Objective » Quote the records verbatim from the line with "1694x702 pixels." up to and including the line with "Click Mozilla Firefox's", and nothing beyond them.

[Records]
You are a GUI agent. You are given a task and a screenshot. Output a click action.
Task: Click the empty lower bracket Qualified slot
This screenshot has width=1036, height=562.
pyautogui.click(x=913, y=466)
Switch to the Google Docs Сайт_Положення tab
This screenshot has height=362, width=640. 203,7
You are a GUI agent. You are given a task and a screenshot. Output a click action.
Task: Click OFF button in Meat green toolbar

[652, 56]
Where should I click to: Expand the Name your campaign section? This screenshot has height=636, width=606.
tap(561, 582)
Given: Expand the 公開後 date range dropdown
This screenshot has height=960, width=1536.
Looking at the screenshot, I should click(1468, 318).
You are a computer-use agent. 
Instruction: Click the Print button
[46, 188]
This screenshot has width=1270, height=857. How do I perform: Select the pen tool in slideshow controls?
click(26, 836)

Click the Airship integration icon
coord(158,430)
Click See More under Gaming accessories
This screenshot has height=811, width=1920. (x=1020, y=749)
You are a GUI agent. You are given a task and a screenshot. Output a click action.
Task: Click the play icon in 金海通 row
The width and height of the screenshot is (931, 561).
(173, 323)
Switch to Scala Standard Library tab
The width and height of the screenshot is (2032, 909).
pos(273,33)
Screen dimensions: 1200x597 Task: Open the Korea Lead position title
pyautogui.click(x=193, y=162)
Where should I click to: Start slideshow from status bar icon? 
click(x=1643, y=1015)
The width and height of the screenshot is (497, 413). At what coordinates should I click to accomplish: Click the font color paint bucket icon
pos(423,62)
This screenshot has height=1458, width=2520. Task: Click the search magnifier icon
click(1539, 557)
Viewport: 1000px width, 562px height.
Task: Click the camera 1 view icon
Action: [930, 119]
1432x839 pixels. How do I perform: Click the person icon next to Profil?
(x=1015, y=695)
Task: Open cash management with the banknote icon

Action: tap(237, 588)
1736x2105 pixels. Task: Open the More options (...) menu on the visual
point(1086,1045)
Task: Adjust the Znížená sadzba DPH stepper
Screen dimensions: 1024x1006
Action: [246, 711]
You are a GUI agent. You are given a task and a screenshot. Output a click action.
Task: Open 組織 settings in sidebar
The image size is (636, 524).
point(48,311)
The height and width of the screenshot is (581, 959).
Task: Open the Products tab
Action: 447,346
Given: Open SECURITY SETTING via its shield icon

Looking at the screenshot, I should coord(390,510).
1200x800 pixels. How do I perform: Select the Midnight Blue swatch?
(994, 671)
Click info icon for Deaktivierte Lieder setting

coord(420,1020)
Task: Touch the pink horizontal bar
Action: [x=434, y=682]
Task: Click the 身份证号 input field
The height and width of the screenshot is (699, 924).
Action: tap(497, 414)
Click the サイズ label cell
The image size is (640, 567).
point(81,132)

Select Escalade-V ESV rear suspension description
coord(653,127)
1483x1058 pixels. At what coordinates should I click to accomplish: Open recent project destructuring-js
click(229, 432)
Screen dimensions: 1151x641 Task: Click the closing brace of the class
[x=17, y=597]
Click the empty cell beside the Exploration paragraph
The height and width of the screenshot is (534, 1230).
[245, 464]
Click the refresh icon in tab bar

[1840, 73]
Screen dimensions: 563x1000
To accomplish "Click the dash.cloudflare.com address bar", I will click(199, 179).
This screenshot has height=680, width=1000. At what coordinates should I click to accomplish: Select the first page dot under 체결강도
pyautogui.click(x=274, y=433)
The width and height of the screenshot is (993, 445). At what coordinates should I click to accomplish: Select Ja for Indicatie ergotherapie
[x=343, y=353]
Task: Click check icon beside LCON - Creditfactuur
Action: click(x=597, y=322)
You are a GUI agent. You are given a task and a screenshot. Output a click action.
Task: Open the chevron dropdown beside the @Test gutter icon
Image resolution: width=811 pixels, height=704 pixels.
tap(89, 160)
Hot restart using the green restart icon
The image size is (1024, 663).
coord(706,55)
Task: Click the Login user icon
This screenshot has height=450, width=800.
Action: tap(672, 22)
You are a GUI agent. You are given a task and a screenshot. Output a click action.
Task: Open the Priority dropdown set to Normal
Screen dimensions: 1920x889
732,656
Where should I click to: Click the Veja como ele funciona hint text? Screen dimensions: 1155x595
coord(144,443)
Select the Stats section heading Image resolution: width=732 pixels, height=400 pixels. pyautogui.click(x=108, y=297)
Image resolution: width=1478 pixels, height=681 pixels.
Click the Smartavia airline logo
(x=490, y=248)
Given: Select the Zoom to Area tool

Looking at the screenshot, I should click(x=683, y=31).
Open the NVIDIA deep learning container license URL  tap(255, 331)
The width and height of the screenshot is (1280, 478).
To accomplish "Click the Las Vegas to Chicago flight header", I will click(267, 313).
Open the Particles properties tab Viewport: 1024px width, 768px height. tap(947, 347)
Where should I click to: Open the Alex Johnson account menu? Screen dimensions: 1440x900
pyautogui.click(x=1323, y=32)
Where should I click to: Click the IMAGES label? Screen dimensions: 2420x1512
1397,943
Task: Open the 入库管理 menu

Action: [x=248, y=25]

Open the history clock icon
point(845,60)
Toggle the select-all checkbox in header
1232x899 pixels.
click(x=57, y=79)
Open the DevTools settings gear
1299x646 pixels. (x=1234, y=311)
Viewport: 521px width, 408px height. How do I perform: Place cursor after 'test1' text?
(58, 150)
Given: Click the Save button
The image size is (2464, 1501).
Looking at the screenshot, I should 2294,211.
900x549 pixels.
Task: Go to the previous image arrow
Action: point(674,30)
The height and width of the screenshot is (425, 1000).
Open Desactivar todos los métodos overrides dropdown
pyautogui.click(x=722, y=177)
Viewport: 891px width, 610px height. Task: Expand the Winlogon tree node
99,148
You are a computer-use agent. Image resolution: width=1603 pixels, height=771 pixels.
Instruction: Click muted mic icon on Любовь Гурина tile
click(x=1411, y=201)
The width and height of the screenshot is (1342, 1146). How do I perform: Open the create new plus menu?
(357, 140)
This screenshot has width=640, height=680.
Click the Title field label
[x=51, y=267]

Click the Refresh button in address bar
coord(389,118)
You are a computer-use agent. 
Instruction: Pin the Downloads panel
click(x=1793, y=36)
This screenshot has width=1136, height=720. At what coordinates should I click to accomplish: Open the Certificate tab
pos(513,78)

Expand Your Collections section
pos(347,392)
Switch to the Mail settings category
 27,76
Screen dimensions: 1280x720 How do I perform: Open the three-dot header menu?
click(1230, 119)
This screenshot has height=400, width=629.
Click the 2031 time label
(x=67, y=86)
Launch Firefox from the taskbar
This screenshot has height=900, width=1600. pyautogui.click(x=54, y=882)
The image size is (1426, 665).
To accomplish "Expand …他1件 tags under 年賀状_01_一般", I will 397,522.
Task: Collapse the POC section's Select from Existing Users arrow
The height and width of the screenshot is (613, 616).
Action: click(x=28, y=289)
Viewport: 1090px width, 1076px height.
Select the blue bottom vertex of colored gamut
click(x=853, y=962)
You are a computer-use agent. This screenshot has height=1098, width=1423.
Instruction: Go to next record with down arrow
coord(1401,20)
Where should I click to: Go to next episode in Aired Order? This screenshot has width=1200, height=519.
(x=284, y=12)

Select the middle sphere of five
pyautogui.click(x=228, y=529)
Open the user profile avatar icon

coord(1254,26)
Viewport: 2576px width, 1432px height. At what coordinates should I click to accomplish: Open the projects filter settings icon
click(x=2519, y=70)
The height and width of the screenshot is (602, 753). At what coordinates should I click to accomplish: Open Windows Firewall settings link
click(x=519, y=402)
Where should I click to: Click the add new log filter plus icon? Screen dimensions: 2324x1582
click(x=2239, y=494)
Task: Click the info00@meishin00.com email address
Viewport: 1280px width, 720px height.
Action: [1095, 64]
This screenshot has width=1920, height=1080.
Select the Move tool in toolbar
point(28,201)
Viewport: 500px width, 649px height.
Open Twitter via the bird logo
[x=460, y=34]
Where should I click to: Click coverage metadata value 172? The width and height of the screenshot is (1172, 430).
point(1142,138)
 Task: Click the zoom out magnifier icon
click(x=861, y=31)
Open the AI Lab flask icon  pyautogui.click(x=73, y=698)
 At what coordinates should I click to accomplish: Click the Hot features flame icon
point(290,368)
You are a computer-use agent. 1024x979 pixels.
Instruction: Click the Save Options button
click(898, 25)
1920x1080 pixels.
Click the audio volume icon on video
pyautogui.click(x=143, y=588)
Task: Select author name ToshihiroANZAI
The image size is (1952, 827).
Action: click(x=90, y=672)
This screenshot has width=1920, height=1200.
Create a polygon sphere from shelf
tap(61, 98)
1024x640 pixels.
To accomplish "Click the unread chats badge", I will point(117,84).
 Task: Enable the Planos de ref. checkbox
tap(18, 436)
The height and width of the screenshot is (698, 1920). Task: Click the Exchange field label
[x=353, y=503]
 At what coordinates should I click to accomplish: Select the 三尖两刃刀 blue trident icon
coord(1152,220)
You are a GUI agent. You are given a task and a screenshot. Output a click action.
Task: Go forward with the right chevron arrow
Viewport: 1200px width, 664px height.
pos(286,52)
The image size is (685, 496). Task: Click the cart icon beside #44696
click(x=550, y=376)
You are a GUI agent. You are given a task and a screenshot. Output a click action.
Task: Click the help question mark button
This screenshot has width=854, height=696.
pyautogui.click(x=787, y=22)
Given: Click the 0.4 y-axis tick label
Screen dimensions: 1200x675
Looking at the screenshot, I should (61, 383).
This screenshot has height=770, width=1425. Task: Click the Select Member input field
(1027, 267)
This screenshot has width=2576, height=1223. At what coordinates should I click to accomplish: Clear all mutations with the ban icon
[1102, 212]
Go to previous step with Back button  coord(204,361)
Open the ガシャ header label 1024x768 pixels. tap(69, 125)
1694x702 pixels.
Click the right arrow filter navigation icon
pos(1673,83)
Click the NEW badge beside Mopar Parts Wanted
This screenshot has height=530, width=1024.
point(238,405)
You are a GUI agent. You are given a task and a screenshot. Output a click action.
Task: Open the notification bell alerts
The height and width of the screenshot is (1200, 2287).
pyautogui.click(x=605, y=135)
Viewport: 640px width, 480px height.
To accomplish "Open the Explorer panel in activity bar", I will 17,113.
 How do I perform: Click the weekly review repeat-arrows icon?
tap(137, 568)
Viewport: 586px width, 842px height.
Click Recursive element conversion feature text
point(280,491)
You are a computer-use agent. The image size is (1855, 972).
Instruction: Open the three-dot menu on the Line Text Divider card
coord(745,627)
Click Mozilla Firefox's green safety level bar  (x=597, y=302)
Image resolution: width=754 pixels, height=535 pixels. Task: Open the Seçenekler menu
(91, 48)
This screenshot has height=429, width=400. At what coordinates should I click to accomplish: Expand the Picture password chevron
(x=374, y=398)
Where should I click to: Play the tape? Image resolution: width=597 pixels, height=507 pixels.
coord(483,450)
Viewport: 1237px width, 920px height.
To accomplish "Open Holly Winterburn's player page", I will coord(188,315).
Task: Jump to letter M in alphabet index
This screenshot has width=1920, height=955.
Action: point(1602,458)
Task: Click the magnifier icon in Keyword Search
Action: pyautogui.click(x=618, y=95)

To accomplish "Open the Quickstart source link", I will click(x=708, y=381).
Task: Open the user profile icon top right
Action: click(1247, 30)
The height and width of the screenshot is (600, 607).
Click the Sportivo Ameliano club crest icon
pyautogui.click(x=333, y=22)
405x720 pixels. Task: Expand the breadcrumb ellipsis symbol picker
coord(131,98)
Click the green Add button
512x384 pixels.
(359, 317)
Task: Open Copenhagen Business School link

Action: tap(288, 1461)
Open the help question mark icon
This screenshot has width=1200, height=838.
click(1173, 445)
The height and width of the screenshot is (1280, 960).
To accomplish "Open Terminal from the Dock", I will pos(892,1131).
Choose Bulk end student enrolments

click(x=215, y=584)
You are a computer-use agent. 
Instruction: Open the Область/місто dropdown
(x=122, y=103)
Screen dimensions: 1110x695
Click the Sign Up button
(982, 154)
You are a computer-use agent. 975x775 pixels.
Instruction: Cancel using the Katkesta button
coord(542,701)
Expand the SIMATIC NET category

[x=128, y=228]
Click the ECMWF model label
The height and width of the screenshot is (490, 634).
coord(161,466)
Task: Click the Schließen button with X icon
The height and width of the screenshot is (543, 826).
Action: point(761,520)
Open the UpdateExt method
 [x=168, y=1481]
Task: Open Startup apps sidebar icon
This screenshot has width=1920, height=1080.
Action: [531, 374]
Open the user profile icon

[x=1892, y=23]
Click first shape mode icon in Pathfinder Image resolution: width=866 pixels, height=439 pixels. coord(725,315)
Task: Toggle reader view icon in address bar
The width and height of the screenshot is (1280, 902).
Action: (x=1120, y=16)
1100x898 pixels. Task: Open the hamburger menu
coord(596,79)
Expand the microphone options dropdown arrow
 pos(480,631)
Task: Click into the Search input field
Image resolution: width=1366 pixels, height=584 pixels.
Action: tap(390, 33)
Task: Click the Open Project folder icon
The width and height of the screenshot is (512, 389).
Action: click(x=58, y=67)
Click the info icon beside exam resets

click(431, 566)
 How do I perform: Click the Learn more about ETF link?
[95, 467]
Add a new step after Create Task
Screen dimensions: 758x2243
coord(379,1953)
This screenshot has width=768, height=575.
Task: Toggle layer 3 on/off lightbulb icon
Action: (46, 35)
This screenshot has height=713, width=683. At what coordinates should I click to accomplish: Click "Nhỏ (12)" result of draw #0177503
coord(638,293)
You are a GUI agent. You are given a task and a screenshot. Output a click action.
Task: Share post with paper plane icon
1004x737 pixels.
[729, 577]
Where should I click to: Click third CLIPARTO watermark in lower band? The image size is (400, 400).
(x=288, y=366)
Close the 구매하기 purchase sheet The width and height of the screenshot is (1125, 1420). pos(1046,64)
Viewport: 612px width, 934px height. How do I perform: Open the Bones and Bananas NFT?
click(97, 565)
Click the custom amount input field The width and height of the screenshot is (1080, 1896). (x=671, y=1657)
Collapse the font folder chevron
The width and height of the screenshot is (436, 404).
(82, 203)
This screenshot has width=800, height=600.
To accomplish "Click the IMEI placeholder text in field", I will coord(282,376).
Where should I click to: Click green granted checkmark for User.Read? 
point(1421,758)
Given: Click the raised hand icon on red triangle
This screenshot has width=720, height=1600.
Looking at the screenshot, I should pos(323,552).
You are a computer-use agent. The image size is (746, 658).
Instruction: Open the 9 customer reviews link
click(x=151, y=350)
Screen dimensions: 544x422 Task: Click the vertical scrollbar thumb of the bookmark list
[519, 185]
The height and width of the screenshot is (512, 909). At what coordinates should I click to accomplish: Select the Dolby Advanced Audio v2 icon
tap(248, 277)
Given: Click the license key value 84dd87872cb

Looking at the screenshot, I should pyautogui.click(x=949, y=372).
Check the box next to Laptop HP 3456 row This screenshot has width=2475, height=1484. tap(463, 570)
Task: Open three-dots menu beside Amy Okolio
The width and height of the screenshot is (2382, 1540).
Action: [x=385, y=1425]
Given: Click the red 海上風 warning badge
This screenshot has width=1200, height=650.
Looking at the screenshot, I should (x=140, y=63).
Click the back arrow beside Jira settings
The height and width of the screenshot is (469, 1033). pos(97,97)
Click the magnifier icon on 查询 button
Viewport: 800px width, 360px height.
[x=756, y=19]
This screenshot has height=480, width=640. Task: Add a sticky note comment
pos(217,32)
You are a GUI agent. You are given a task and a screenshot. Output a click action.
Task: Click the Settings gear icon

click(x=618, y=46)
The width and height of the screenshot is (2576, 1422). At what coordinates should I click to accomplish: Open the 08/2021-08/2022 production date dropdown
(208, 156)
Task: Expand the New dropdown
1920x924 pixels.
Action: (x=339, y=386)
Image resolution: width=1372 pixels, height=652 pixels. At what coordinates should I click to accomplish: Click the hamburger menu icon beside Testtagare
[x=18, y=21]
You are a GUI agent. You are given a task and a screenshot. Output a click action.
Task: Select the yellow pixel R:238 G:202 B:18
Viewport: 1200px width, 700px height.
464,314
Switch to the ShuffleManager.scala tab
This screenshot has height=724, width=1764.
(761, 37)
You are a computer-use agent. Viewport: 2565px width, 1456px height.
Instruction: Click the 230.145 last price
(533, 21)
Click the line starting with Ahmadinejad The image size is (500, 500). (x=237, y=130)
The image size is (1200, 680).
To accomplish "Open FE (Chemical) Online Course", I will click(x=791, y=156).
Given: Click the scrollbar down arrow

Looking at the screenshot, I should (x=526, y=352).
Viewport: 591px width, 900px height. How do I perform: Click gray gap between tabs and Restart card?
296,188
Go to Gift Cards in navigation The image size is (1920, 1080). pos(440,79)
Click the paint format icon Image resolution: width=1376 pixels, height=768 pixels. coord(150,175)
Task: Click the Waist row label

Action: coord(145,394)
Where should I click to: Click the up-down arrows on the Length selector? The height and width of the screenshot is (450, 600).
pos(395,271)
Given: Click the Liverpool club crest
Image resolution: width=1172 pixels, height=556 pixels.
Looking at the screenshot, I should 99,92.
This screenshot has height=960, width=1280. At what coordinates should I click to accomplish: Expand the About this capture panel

Solution to the problem »
1694x702 pixels.
Click the right arrow filter navigation icon
pos(1673,83)
Click the NEW badge beside Mopar Parts Wanted
This screenshot has height=530, width=1024.
point(238,405)
You are a GUI agent. You are given a task and a screenshot. Output a click action.
Task: Open the notification bell alerts
The height and width of the screenshot is (1200, 2287).
pyautogui.click(x=605, y=135)
Viewport: 640px width, 480px height.
To accomplish "Open the Explorer panel in activity bar", I will 17,113.
 How do I perform: Click the weekly review repeat-arrows icon?
tap(137, 568)
Viewport: 586px width, 842px height.
Click Recursive element conversion feature text
point(280,491)
You are a computer-use agent. The image size is (1855, 972).
Instruction: Open the three-dot menu on the Line Text Divider card
coord(745,627)
Click Mozilla Firefox's green safety level bar  (x=597, y=302)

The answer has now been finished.